C) Konsequenzen: die sich aus dem Verhalten ergeben.

Was also das Verhalten reguliert, hemmt und modifiziert, sind nicht so sehr die Antezedenzien, die es lediglich hervorrufen (d. h. die den Probanden dazu veranlassen, das Verhalten das erste Mal zu zeigen, aber nur, wenn es bereits in seinem Repertoire vorhanden ist). Vielmehr sind es die darauf folgenden Reize, die den Unterschied ausmachen.

Das heißt, wenn die nach dem Verhalten erhaltene Konsequenz angenehm ist, erhöht sich die Wahrscheinlichkeit, das Verhalten zu zeigen; ist die Konsequenz negativ, d. h. strafend, ist die Wahrscheinlichkeit, das Verhalten in Gegenwart des strafenden Elements erneut zu zeigen, deutlich geringer.

Die Merkmale der Folge können also das Verhalten beeinflussen. So ist beispielsweise zu bedenken, dass man sich in der Regel nicht beim ersten Mal verletzt, wenn man ein riskantes Verhalten an den Tag legt, so dass es nicht immer leicht ist, ein riskantes Verhalten zu erkennen. Die Folgen können sofort oder in der Zukunft eintreten, eine bestimmte oder ungewisse Konsistenz haben, eine positive oder negative Bedeutung haben.

Studien zufolge ist es daher am wirksamsten, das Verhalten zu beeinflussen, indem man positive, unmittelbare und sichere Konsequenzen festlegt.


Die Verhaltensanalyse ist weder ein Ansatz noch eine Philosophie. Wie bereits erwähnt, hat sie den Vorteil, wissenschaftlich und damit reproduzierbar zu sein.

Die Anwendung des ABC-Modells beginnt mit der Definition einer Verhaltenscheckliste, die als Leitfaden für die Beobachtung von sicherem Verhalten unter Kollegen dienen soll. Die Punkte auf einer solchen Liste sollten Ja/Nein-Antworten zu akzeptablem Verhalten enthalten, um den Interpretationsspielraum der Beobachter zu verringern.

Es ist auch wichtig, dass:

  • ein - vor allem positives - Feedback zu dem beobachteten Verhalten geben und eine unmittelbare Analyse der Ursachen vornehmen;

  • Daten eingeben und analysieren, Abteilung für Abteilung;

  • Zuweisung und Beseitigung von Risikobedingungen, die während der Beobachtungen festgestellt wurden, und Zuweisung neuer Sicherheitsziele (wiederum für jede Abteilung);

  • monatliche Besprechungen zwischen dem Vorgesetzten und den Arbeitnehmern über das Sicherheitsverhalten in der Abteilung vorsehen;

  • ein System von Belohnungen für erreichte Verbesserungsziele vorsehen (für Arbeitnehmer, Beobachter und Vorgesetzte).

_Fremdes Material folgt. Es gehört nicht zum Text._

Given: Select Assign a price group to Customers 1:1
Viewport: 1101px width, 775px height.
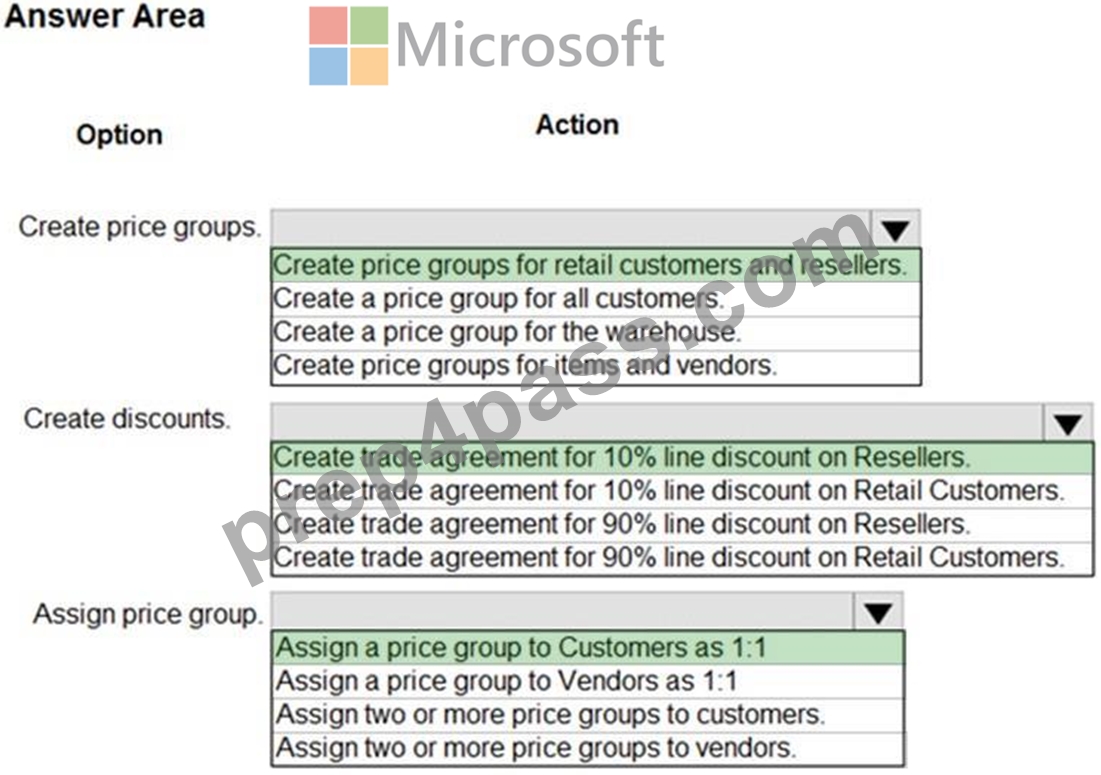Looking at the screenshot, I should pyautogui.click(x=588, y=647).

Die Verhaltensanalyse ermöglicht nicht nur die Einhaltung der Bestimmungen des Gesetzesdekrets 81/08, das die Aufsichtspflicht des Arbeitgebers und "die Einhaltung der geltenden Vorschriften durch die einzelnen Arbeitnehmer sowie der betrieblichen Bestimmungen über Sicherheit und Hygiene am Arbeitsplatz und die Verwendung der ihnen zur Verfügung gestellten kollektiven Schutzmittel und individuellen Schutzvorrichtungen" vorsieht. Aber auch die konkrete Verringerung der Arbeitsunfälle durch die Annahme eines sicheren Verhaltens, das im Laufe der Zeit stabil gehalten werden soll.

Die Verhaltensanalyse kann daher ein gewinnbringendes Instrument für Unternehmen sein, die ihre Arbeitnehmer in Bezug auf Gesundheit und Sicherheit schützen wollen.